- _WORK INSTRUCTIONS_:
Reproduce word for word the lines from the very first one through the line containing "pyautogui.click(x=30, y=182)", including that line.

- _RECORDED INFORMATION_:
════════════════
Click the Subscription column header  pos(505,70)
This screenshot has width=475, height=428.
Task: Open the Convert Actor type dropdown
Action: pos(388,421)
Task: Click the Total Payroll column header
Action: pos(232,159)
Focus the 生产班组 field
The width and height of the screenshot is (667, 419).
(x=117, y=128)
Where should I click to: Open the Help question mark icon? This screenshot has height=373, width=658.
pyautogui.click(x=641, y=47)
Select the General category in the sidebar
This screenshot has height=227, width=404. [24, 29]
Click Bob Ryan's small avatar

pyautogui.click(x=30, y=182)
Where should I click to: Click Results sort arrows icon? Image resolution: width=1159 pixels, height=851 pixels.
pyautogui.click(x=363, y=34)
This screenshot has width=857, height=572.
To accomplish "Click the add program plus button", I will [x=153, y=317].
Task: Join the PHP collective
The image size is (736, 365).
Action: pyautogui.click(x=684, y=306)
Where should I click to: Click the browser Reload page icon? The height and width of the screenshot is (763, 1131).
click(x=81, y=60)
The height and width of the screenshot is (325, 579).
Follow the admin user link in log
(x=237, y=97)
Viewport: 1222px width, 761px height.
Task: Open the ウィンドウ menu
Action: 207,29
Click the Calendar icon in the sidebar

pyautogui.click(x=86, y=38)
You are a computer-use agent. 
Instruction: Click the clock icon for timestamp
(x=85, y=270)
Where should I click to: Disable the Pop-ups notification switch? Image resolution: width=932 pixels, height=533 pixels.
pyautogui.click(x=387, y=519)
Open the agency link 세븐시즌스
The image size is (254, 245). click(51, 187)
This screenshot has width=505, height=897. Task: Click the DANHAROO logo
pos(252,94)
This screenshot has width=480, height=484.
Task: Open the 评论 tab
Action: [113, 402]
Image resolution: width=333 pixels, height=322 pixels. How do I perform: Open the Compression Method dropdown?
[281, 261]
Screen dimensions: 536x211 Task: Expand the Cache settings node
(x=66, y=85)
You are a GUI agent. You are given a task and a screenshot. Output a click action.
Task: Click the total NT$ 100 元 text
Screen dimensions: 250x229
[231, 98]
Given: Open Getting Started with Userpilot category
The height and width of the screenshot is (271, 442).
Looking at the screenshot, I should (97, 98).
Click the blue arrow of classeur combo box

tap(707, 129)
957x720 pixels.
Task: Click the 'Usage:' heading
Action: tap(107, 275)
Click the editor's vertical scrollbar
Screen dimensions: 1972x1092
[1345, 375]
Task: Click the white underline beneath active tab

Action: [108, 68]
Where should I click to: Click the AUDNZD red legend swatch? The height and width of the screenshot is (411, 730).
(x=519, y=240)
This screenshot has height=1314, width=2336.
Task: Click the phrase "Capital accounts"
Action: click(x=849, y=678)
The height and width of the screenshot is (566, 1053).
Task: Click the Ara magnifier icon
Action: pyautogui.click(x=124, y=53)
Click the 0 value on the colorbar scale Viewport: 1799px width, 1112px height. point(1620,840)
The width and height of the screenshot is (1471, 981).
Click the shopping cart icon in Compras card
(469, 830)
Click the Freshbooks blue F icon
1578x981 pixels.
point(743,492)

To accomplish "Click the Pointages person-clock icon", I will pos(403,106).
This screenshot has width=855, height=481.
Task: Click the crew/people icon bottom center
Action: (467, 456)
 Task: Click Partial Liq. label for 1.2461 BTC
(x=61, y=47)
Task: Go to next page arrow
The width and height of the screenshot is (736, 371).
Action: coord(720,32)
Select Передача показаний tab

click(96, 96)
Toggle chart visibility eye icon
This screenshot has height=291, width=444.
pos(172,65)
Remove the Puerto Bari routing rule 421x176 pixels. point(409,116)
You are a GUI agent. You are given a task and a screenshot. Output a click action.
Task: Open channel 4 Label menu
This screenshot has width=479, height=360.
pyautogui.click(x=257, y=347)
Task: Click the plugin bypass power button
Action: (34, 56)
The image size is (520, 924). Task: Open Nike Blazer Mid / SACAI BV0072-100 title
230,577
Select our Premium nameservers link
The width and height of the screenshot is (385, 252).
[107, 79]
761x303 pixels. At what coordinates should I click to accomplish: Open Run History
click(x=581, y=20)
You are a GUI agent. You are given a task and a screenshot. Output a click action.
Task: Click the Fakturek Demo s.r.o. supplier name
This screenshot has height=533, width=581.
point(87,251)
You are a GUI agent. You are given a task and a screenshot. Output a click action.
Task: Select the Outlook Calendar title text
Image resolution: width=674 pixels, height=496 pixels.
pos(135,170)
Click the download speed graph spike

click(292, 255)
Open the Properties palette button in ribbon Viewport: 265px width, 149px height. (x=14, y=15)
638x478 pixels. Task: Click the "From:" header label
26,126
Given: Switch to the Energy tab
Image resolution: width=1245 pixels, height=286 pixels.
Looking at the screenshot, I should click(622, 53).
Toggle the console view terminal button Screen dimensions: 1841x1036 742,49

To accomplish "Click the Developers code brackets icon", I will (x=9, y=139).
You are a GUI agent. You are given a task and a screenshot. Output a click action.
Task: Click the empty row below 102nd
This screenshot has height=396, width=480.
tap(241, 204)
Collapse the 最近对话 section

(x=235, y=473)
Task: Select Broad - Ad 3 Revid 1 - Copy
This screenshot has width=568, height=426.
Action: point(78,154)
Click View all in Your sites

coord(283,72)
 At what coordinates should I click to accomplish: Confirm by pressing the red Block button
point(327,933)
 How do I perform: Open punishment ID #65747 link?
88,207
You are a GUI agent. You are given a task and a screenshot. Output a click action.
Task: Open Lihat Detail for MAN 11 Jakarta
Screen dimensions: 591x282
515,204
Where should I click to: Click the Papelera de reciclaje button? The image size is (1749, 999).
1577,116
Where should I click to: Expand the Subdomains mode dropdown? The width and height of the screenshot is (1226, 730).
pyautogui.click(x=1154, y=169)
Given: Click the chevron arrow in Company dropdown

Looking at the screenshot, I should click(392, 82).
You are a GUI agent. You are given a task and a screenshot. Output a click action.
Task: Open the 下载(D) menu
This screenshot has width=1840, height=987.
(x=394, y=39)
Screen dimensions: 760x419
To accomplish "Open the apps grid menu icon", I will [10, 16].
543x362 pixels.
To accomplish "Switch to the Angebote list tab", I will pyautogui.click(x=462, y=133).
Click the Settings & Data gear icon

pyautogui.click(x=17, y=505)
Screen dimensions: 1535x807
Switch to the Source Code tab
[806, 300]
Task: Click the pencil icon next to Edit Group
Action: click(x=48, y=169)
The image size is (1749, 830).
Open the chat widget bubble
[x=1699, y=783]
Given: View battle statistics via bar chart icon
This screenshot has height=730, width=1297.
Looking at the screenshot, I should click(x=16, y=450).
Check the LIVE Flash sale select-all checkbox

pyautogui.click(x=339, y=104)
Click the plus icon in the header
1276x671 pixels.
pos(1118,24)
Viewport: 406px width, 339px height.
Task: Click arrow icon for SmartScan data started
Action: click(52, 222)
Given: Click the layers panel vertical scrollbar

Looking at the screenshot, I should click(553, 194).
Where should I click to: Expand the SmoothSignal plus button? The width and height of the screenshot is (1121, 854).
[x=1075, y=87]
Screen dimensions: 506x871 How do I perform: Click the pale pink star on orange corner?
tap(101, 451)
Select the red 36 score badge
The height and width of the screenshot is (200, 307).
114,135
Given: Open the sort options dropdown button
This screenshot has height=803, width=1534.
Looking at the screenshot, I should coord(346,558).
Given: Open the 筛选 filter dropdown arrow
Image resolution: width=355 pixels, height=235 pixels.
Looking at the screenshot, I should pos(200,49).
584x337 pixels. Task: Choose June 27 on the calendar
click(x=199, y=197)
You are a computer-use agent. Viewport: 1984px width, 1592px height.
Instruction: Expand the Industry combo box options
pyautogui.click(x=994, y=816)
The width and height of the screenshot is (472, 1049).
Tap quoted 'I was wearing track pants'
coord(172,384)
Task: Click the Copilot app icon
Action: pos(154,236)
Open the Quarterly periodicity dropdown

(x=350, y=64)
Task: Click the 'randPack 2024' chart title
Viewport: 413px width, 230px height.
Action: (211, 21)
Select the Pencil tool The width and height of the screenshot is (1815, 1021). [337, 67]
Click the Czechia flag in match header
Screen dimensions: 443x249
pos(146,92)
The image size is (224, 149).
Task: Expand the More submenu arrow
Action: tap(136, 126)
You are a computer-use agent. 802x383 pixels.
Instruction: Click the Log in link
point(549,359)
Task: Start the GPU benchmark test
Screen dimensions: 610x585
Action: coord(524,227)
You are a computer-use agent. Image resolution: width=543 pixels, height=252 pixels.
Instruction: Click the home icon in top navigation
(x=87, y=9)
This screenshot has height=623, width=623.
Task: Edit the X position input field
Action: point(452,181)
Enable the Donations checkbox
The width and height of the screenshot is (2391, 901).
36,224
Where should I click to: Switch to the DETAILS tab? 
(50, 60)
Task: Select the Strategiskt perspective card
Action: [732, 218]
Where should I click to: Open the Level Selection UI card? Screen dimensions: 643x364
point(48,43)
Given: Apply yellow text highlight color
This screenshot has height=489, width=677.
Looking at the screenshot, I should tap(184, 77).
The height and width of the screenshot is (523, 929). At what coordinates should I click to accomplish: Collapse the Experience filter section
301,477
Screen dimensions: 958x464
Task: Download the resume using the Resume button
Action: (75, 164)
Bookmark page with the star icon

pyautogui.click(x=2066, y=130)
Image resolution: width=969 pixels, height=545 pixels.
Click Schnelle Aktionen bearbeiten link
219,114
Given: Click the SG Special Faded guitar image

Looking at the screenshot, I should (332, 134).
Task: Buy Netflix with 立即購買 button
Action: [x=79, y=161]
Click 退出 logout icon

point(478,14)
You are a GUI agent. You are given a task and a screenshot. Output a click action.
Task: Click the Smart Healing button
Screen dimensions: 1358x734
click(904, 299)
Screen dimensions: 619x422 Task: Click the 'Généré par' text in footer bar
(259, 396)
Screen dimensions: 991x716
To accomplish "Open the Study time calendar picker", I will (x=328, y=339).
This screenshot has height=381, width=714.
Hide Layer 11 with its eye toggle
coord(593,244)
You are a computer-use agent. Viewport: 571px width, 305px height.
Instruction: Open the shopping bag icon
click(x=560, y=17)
════════════════
- _REPLY TO THE EXERCISE_:
Click the Subscription column header  pos(505,70)
This screenshot has width=475, height=428.
Task: Open the Convert Actor type dropdown
Action: pos(388,421)
Task: Click the Total Payroll column header
Action: pos(232,159)
Focus the 生产班组 field
The width and height of the screenshot is (667, 419).
(x=117, y=128)
Where should I click to: Open the Help question mark icon? This screenshot has height=373, width=658.
pyautogui.click(x=641, y=47)
Select the General category in the sidebar
This screenshot has height=227, width=404. [24, 29]
Click Bob Ryan's small avatar

pyautogui.click(x=30, y=182)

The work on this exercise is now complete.